Max Brantley, the editor of the Arkansas Times, is a journalist who fearlessly stands up to the all-powerful Walton Family in the state they think they own. Brantley is a hero of the Resistance in my forthcoming book SLAYING GOLIATH.
In this post, Brantley describes the Waltons’ efforts to destroy the Little Rock School District and to crush the Little Rock Education Association.
He writes:
They are doing to Little Rock schools what the foundation of the family fortune did to small towns all across America — hollowing them out. It’s a years-long, billion-dollar effort that favors “choice” — privately run charter schools, vouchers for private schools, taxpayer support for homeschoolers and a diminishment of the role of elected school boards. Parents know best, the Walton acolytes assert, even when the studies show little proof that the various choices beat conventional public schools. They are still searching for the magic bullet for the grinding reality of the impact of poverty on standardized test scores, the misleading standard by which “failure” is determined…

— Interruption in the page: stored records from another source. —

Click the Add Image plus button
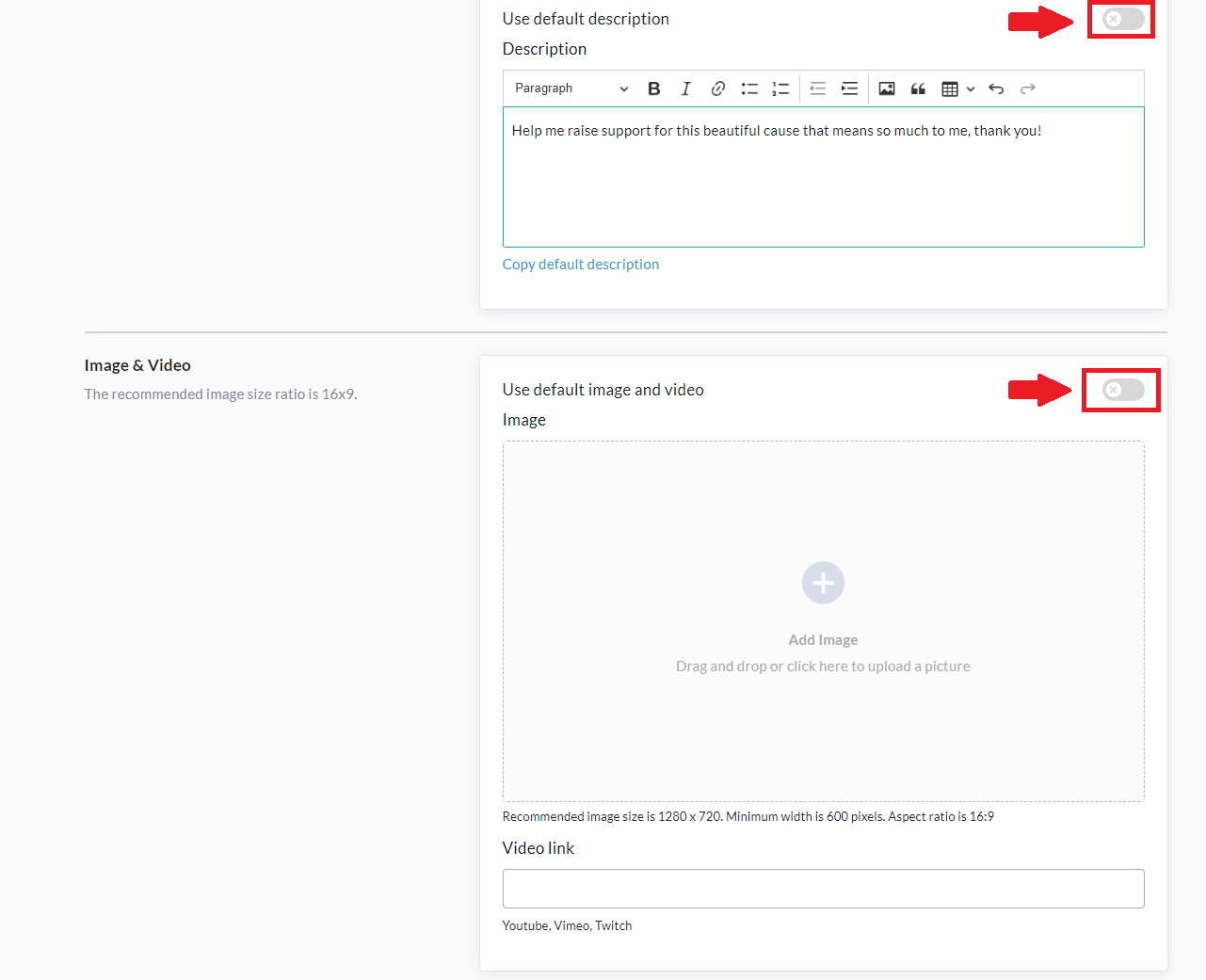Viewport: 1206px width, 980px height. [x=823, y=584]
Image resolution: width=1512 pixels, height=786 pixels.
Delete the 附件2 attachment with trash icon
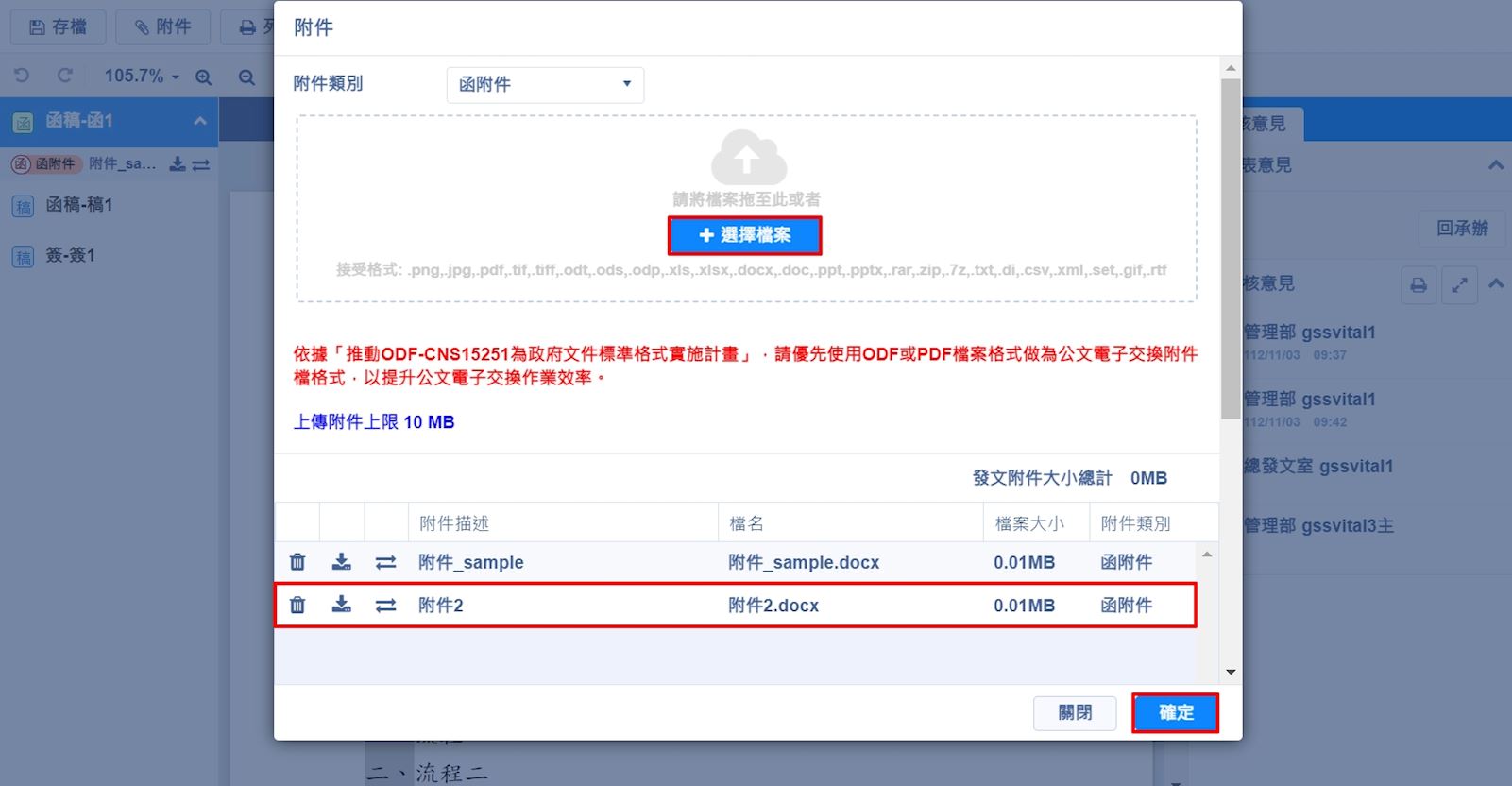click(x=297, y=606)
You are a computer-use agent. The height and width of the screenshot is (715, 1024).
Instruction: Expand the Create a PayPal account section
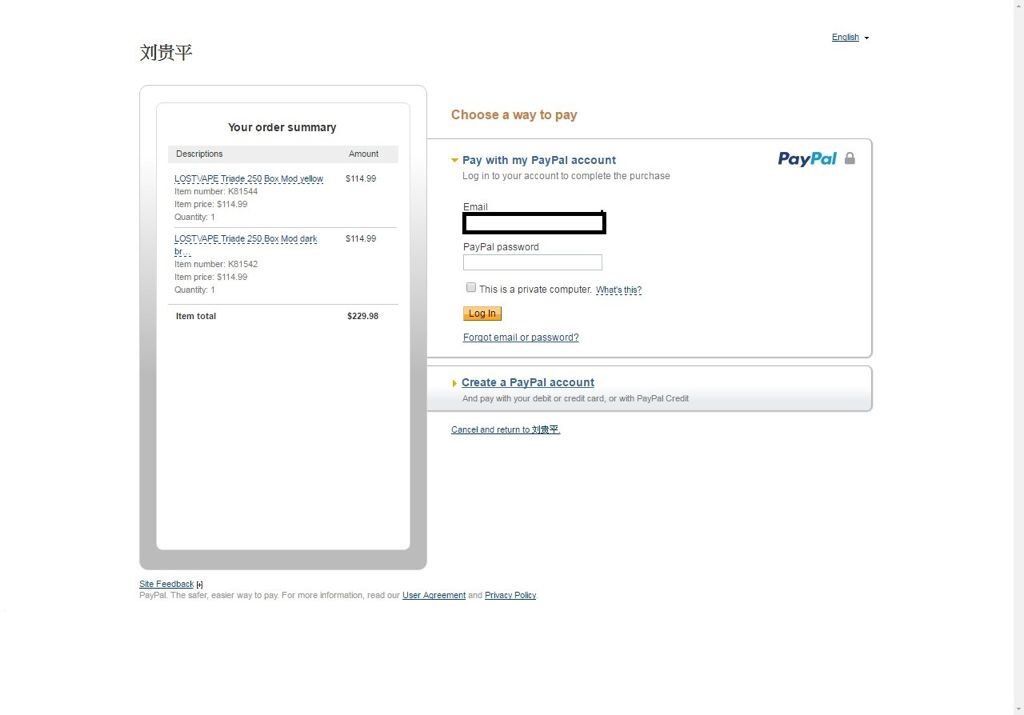point(455,383)
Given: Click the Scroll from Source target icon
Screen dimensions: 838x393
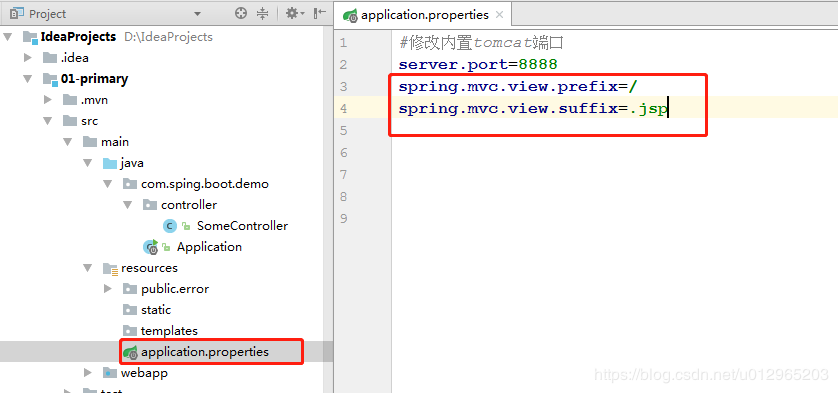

Little Rock teachers are…complaining of a mass e-mail from the anti-union Arkansas State Teachers Association last night warning teachers against striking. This group had a $362,000 startup grant from the Walton Family Foundation, no surprise given how notoriously anti-union Walmart has always been. ASTA also has ties to a national anti-union organization founded by like-minded billionaires. Teachers weren’t too happy to be spammed by the group. ASTA also has been peppering state newspapers with op-eds touting their anti-union views. Its leader, Michele Linch, was the lone public voice on the other side of an outpouring of public opposition to the attack on the LRSD and its union by the state Board of Education.
Teachers in Little Rock ARE talking strike. I confess misgivings. There’s not a readily attainable goal as seen in other states, such as a pay increase. Nor is there any realistic hope for a change of heart in the Asa Hutchinson- (and thus Walton-) controlled education hierarchy. As Ernie Dumas wrote this week, racial discrimination and union hatred (tied historically with racist thinking) have always been with us in Arkansas. The recent LRSD takeover was nothing more than a combination of both by the white male business ruling class, with the primary immediate goal of union wreckage.
The Waltons collectively have a fortune in excess of $100 billion. They buy people, they create organizations to implement their evil schemes, they think they can squelch democracy by the power of money.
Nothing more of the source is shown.